1.3.0 minor release
The Ginkgo team is proud to announce the new minor release of Ginkgo version
1.3.0. This release brings CUDA 11 support, changes the default C++ standard to
be C++14 instead of C++11, adds a new Diagonal matrix format and capacity for
diagonal extraction, significantly improves the CMake configuration output
format, adds the Ginkgo paper which got accepted into the Journal of Open Source
Software (JOSS), and fixes multiple issues.

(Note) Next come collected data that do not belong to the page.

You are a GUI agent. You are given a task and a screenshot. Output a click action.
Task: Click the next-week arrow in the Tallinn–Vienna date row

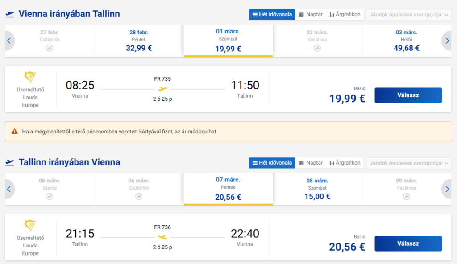point(447,189)
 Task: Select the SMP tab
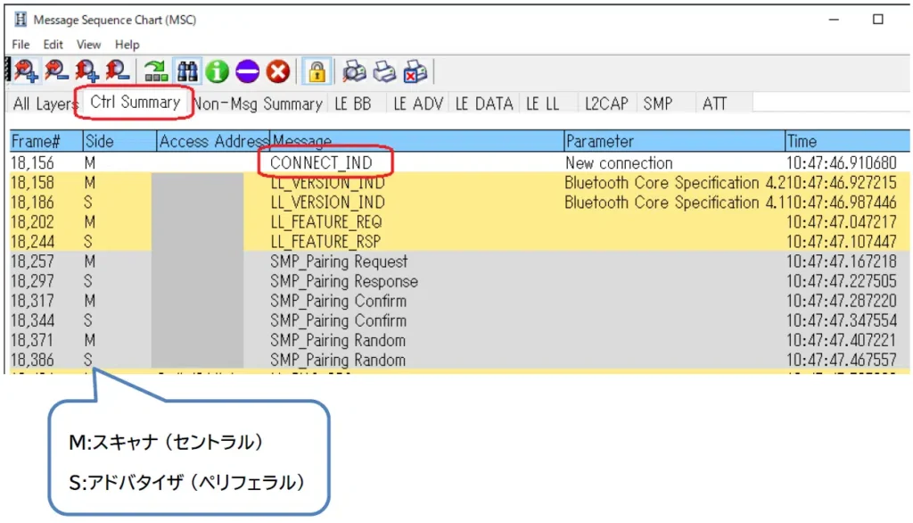(658, 104)
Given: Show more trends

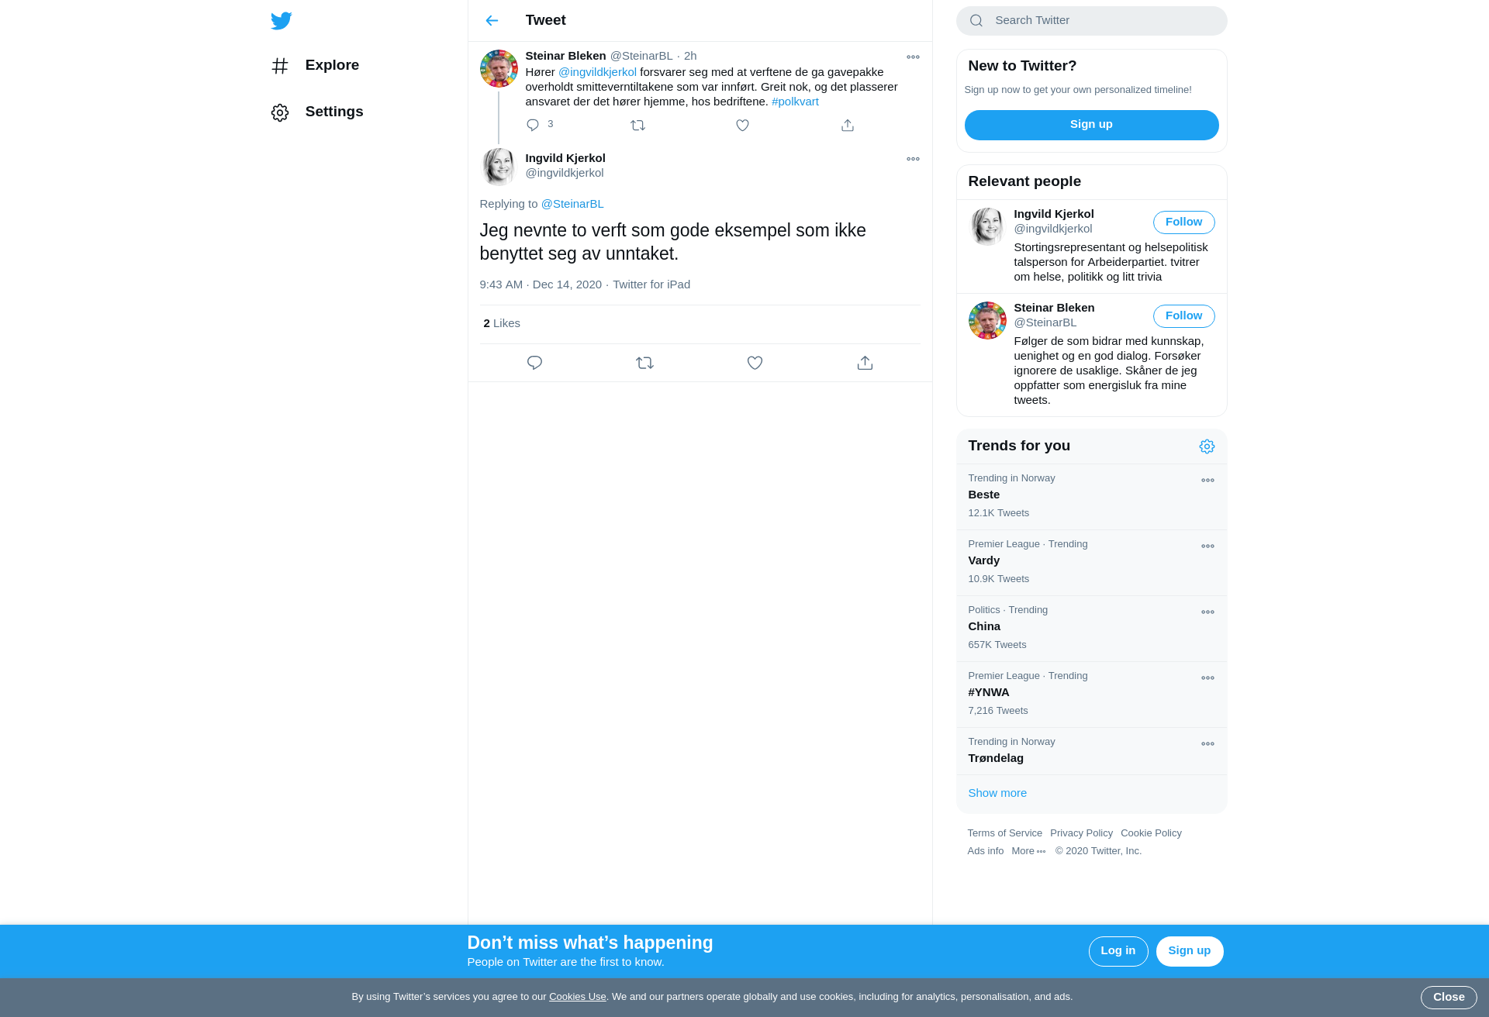Looking at the screenshot, I should pyautogui.click(x=997, y=793).
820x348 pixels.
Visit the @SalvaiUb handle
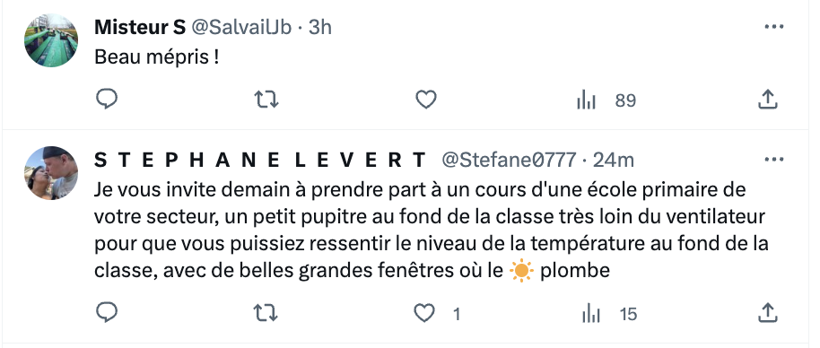241,27
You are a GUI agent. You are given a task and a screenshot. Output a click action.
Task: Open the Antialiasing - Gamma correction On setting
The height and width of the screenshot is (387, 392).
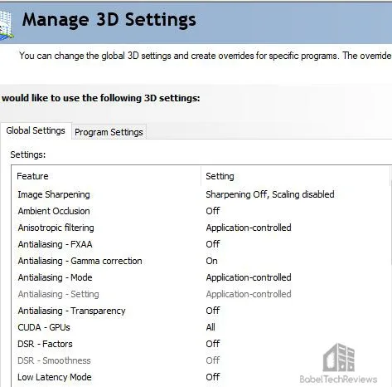click(211, 261)
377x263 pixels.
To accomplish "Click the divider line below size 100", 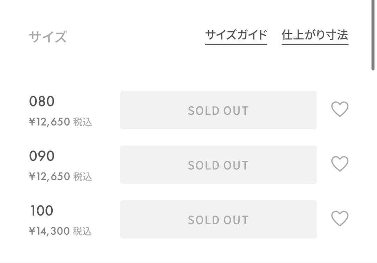I will point(189,262).
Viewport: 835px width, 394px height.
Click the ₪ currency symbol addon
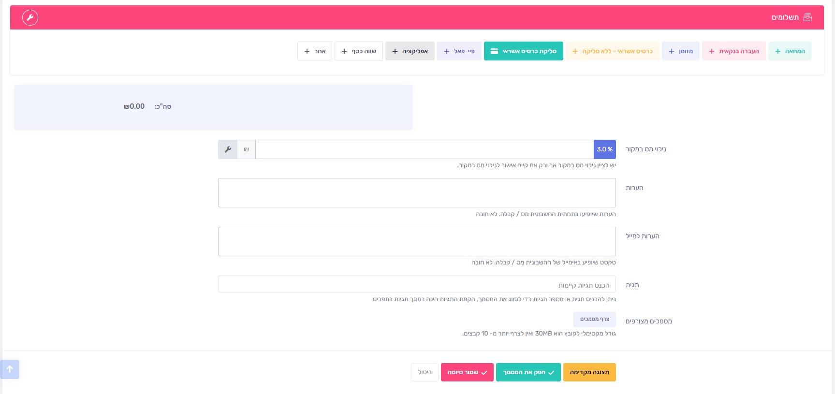246,149
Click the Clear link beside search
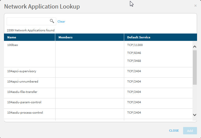The height and width of the screenshot is (138, 201). 61,21
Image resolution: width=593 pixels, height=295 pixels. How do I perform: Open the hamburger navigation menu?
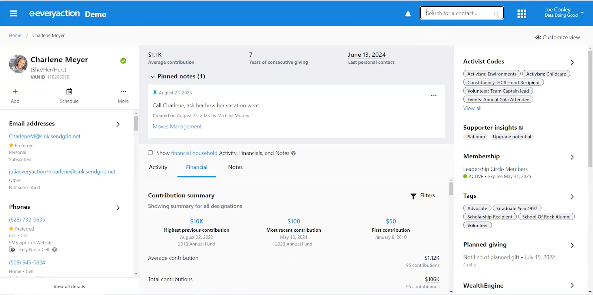click(x=14, y=14)
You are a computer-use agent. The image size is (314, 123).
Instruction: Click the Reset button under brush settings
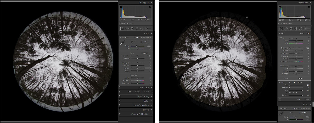(x=299, y=99)
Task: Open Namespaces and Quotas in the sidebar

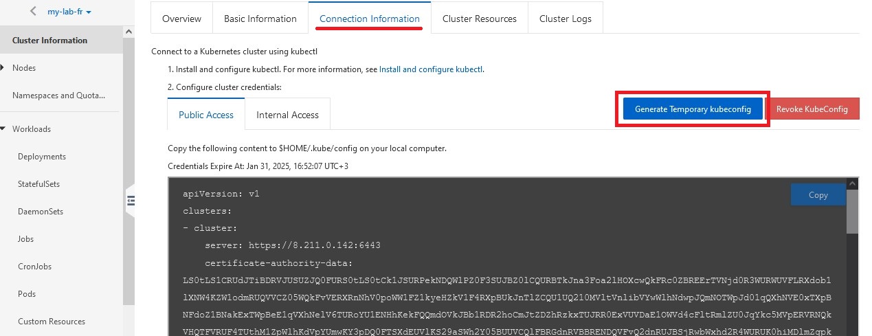Action: point(59,96)
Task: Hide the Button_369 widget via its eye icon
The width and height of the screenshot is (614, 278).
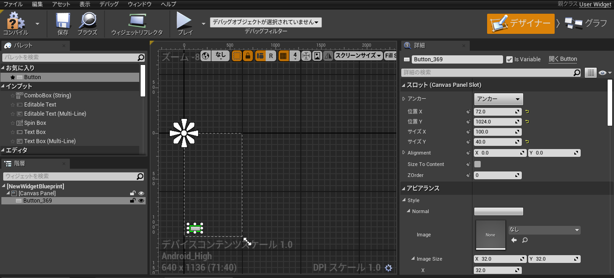Action: point(141,200)
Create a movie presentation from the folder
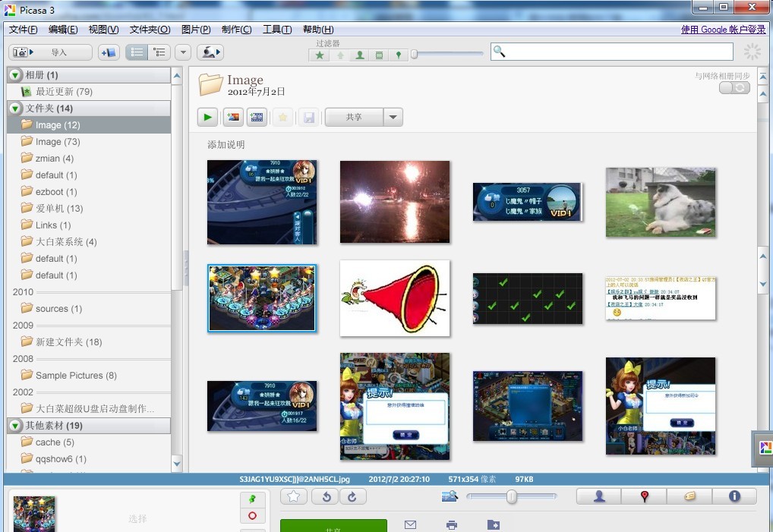Image resolution: width=773 pixels, height=532 pixels. click(x=257, y=118)
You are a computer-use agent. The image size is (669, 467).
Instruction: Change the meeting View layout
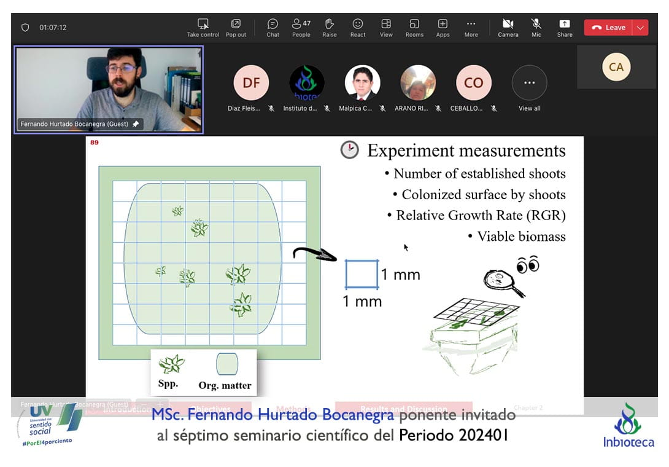(x=386, y=25)
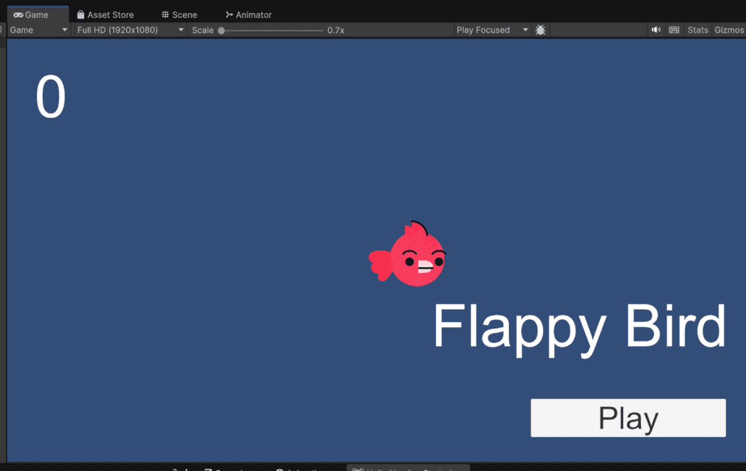Open the keyboard shortcuts icon in the toolbar
The image size is (746, 471).
(673, 30)
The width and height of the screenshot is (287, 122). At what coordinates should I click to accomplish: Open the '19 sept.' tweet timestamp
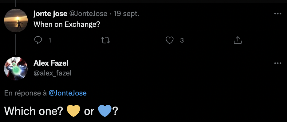127,14
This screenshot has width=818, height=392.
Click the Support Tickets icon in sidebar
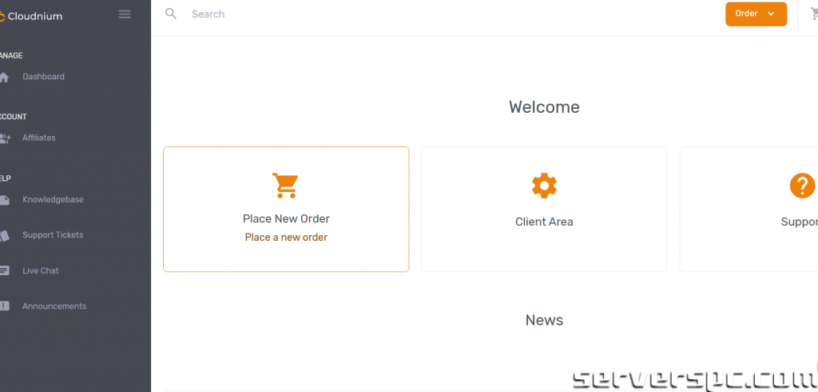tap(5, 235)
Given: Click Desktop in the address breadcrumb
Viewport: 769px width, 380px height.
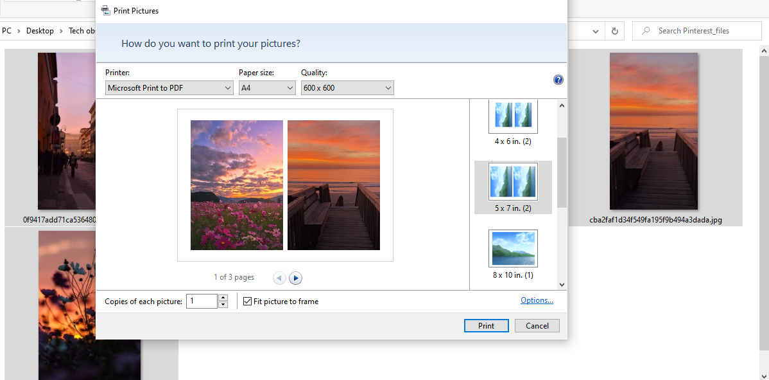Looking at the screenshot, I should (40, 31).
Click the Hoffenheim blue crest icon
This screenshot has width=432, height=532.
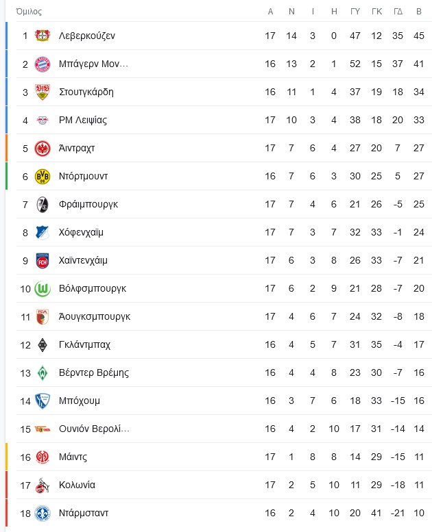coord(43,233)
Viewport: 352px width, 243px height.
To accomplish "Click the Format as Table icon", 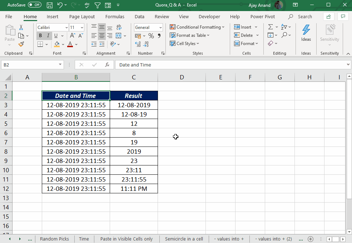I will point(172,35).
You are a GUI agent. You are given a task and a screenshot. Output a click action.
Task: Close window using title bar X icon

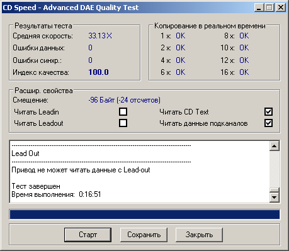click(281, 8)
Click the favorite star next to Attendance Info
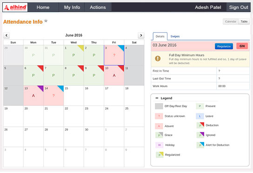 click(x=46, y=21)
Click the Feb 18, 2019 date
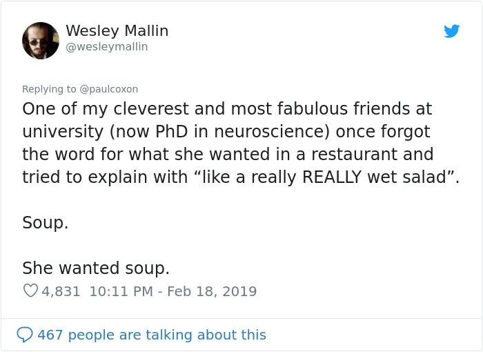The height and width of the screenshot is (352, 483). tap(210, 291)
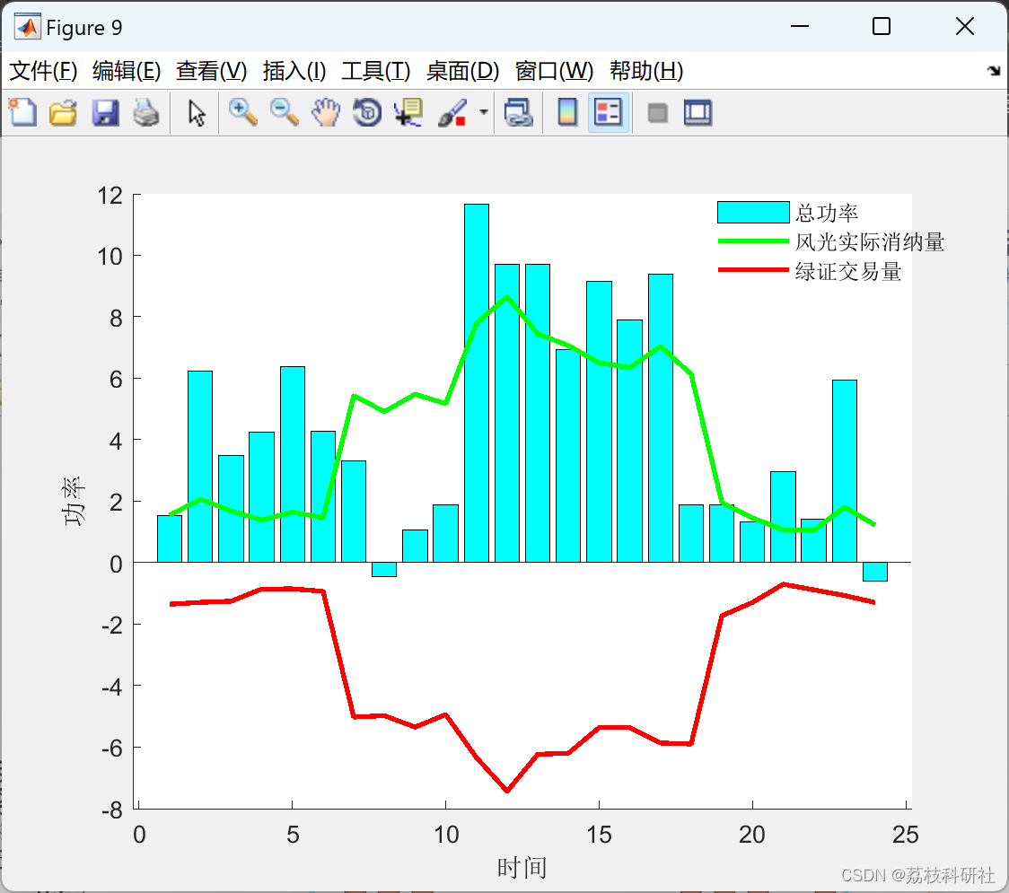Expand the Brush tool color dropdown arrow
Screen dimensions: 1009x893
pyautogui.click(x=484, y=112)
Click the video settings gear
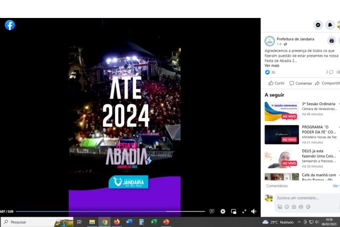340x227 pixels. click(x=223, y=211)
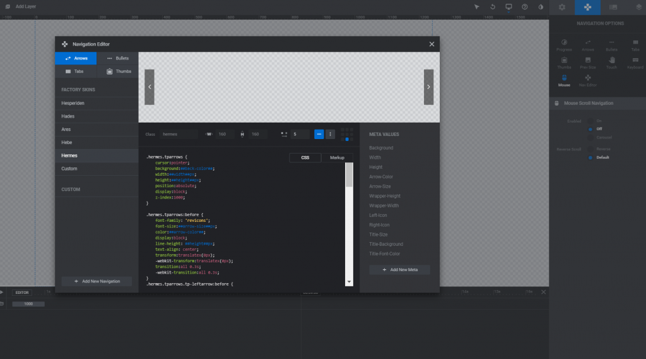The width and height of the screenshot is (646, 359).
Task: Open the desktop device preview dropdown
Action: (x=508, y=7)
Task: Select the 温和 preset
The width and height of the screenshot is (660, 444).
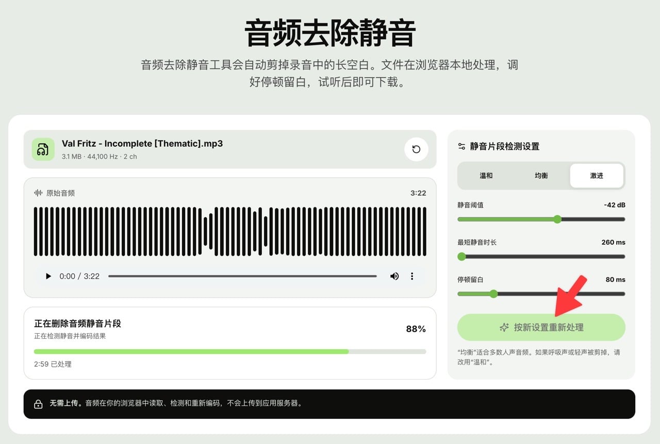Action: (486, 176)
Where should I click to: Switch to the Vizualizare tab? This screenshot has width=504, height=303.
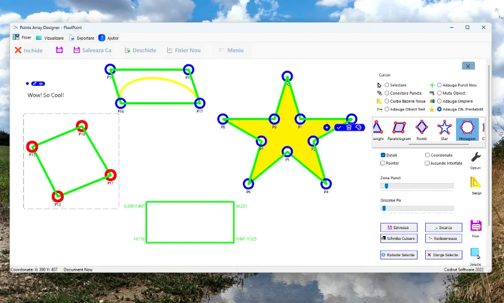50,38
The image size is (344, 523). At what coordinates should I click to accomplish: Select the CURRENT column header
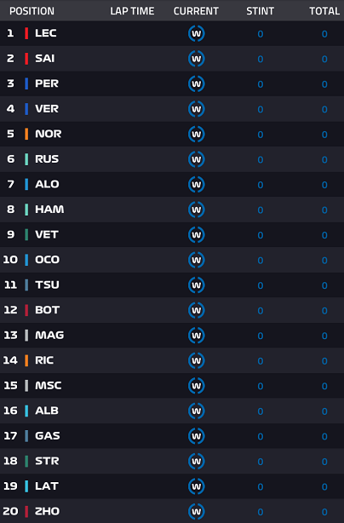coord(196,11)
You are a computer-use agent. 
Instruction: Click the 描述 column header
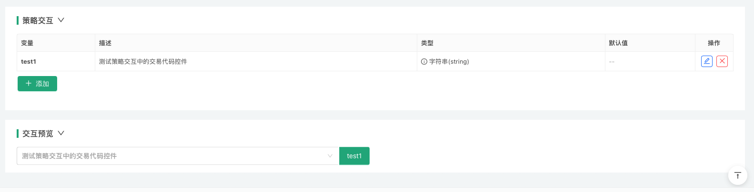point(105,43)
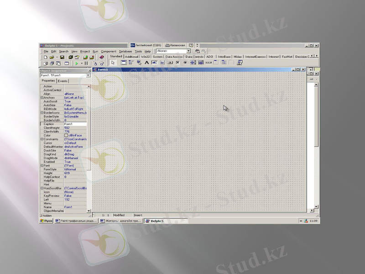This screenshot has width=365, height=274.
Task: Switch to Paint window in taskbar
Action: pyautogui.click(x=76, y=221)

Supported systems and requirements:
- For all platforms, cmake 3.9+
- Linux and MacOS
- gcc: 5.3+, 6.3+, 7.3+, all versions after 8.1+
- clang: 3.9+
- Intel compiler: 2017+
- Apple LLVM: 8.0+
- CUDA module: CUDA 9.0+
- HIP module: ROCm 2.8+
- Windows
- MinGW and Cygwin: gcc 5.3+, 6.3+, 7.3+, all versions after 8.1+
- Microsoft Visual Studio: VS 2017 15.7+
- CUDA module: CUDA 9.0+, Microsoft Visual Studio
- OpenMP module: MinGW or Cygwin.
The current known issues can be found in the known issues page.
Additions
- Add paper for Journal of Open Source Software (JOSS). #479
- Add a DiagonalExtractable interface. #563
- Add a new diagonal Matrix Format. #580
- Add Cuda11 support. #603
- Add information output after CMake configuration. #610
- Add a new preconditioner export example. #595
- Add a new cuda-memcheck CI job. #592
Changes
- Use unified memory in CUDA debug builds. #621
- Improve
BENCHMARKING.md
with more detailed info. #619 - Use C++14 standard instead of C++11. #611
- Update the Ampere sm information and CudaArchitectureSelector. #588
Fixes
- Fix documentation warnings and errors. #624
- Fix warnings for diagonal matrix format. #622
- Fix criterion factory parameters in CUDA. #586
- Fix the norm-type in the examples. #612
- Fix the WAW race in OpenMP is_sorted_by_column_index. #617
- Fix the example's exec_map by creating the executor only if requested. #602
- Fix some CMake warnings. #614
- Fix Windows building documentation. #601
- Warn when CXX and CUDA host compiler do not match. #607
- Fix reduce_add, prefix_sum, and doc-build. #593
- Fix find_library(cublas) issue on machines installing multiple cuda. #591
- Fix allocator in sellp read. #589
- Fix the CAS with HIP and NVIDIA backends. #585
Deletions
- Remove unused preconditioner parameter in LowerTrs. #587